Continue the review of Howl's Moving Castle below, starting right after its final sentence.

Source passage
--- START ---

Shelf Care: Escape into the world of Howl's Moving Castle

Howl's Moving Castle was turned into an acclaimed 2004 film by animation legend Hayao Miyazaki. PHOTO: GREENWILLOW

Howl's Moving Castle

By Diana Wynne Jones
Greenwillow/ 1986/ 429 pages/ $17.53/ Available here

The novels of British author Diana Wynne Jones, with their fantastical worlds, have been my go-to escapist reads from a young age.

And unlike many of the books I loved as a child, they have retained their magic into my adulthood.

Most of her novels are brilliant, but Howl's Moving Castle remains my favourite for its whimsical world-building and its sensible heroine.

It was turned into an acclaimed 2004 film by animation legend Hayao Miyazaki. Yet, somehow, the book is still better.

Sophie Hatter's life as a small-town milliner is upended when she accidentally falls afoul of the vindictive Witch of the Waste and is transformed into an elderly woman.

Seeking to reverse her curse, Sophie starts keeping house for Howl, an allegedly heartless wizard who lives in a roving castle.

Its door can open onto four different locations - from a bustling port city to fields of flowers - and is powered by a cranky fire demon, Calcifer.

The book may be for children, but it is very well-plotted. The curse at its heart is based on the John Donne poem Song (Go And Catch A Falling Star), with the impossible things in the verses - mermaids singing, mandrake roots bearing children - gradually becoming literal. Solving it makes for a delightful puzzle.

--- END ---

(Collected data)

--- START ---

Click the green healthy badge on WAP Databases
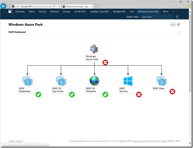The image size is (193, 148). [x=38, y=95]
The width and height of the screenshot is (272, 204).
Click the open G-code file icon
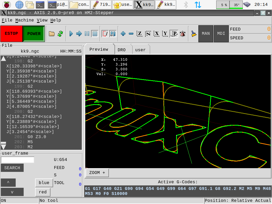(52, 34)
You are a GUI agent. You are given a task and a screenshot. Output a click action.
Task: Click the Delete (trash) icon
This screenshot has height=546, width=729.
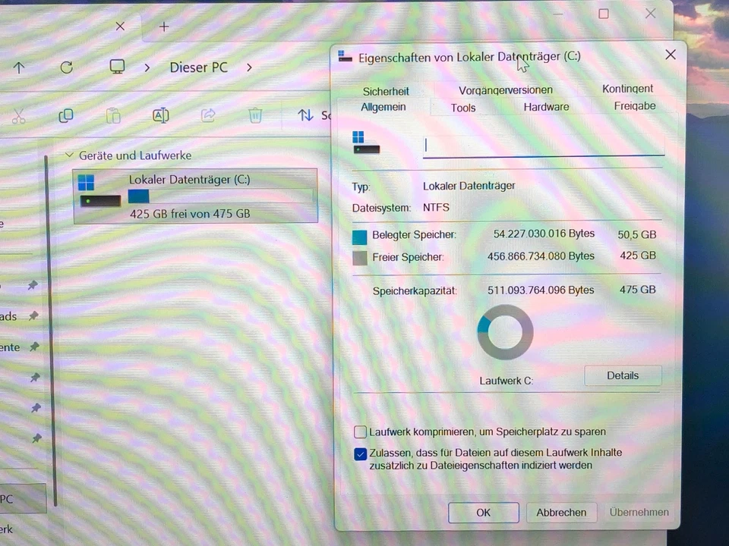coord(254,115)
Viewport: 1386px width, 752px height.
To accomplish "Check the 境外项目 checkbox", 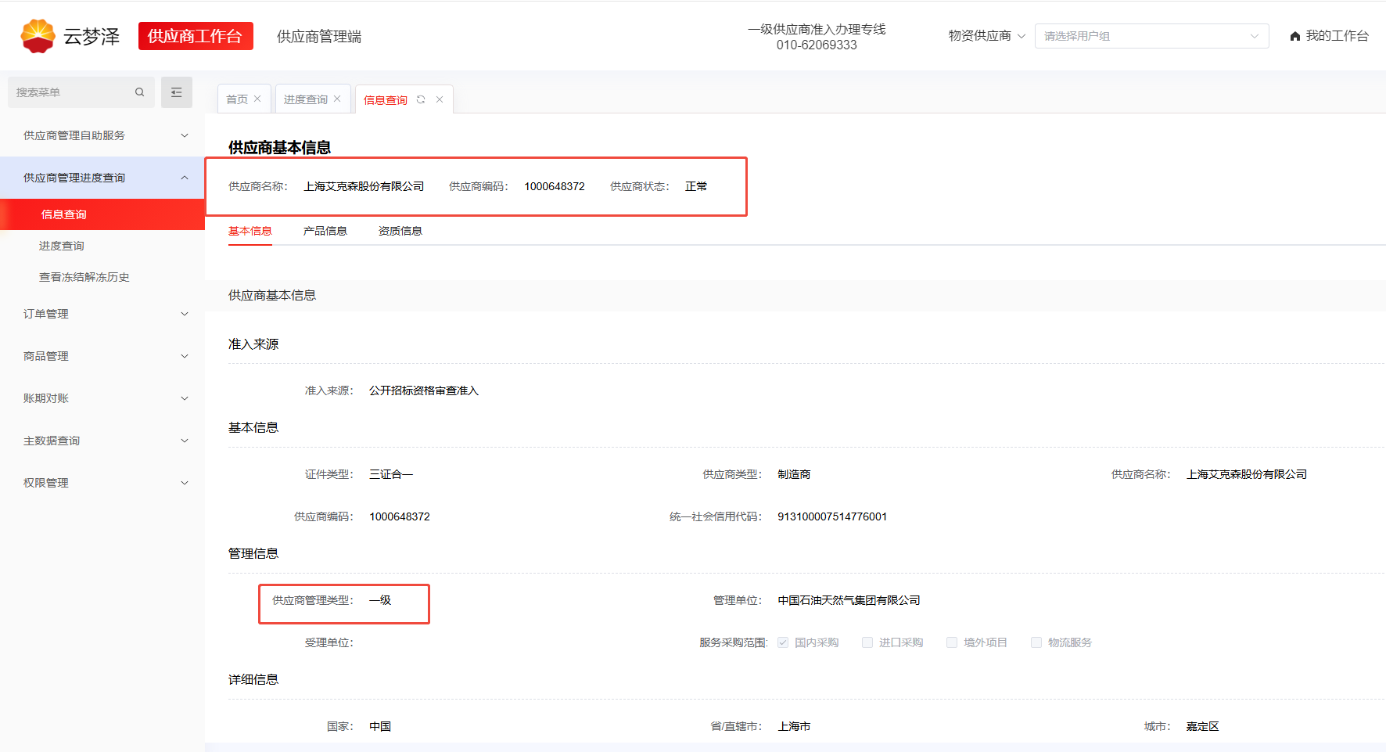I will (x=952, y=642).
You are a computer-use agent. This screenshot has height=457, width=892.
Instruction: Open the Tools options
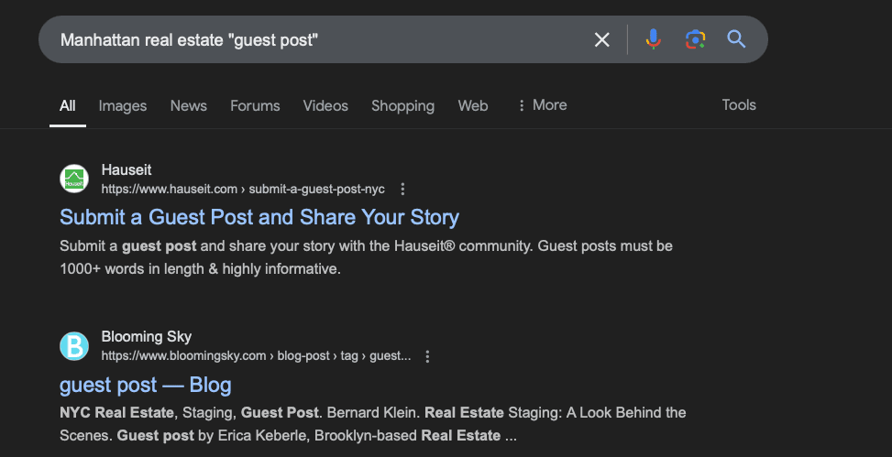tap(738, 105)
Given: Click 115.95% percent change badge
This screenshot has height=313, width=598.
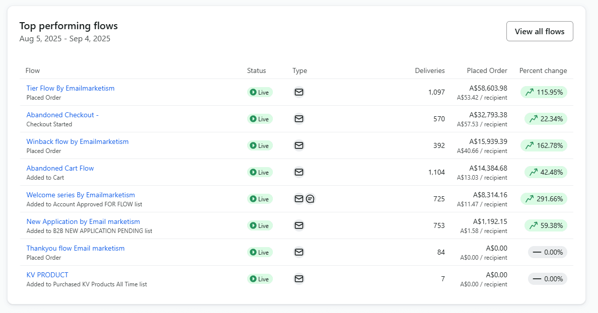Looking at the screenshot, I should pos(544,92).
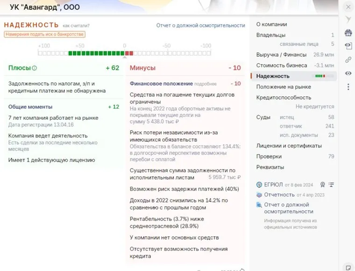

--- END ---

Task result
It also gently subverts fairy-tale tropes. Sophie, the oldest of three sisters, expects to be sidelined by destiny, as adventure is reserved for youngest children, but slowly discovers she is quite powerful in her own right.

Howl, who maintains a reputation for devouring the hearts of young women, is not in fact wicked, just a very melodramatic narcissist.

There is no love at first sight here, just two very competent people engaging in banter as they try to save kingdoms, keep their house clean and so on. This is the ideal novel for anyone who wishes they could turn the doorknob, open the door and be somewhere else altogether.

Shelf Care is a twice-weekly column that recommends uplifting, comforting or escapist books to read while staying home during the Covid-19 pandemic.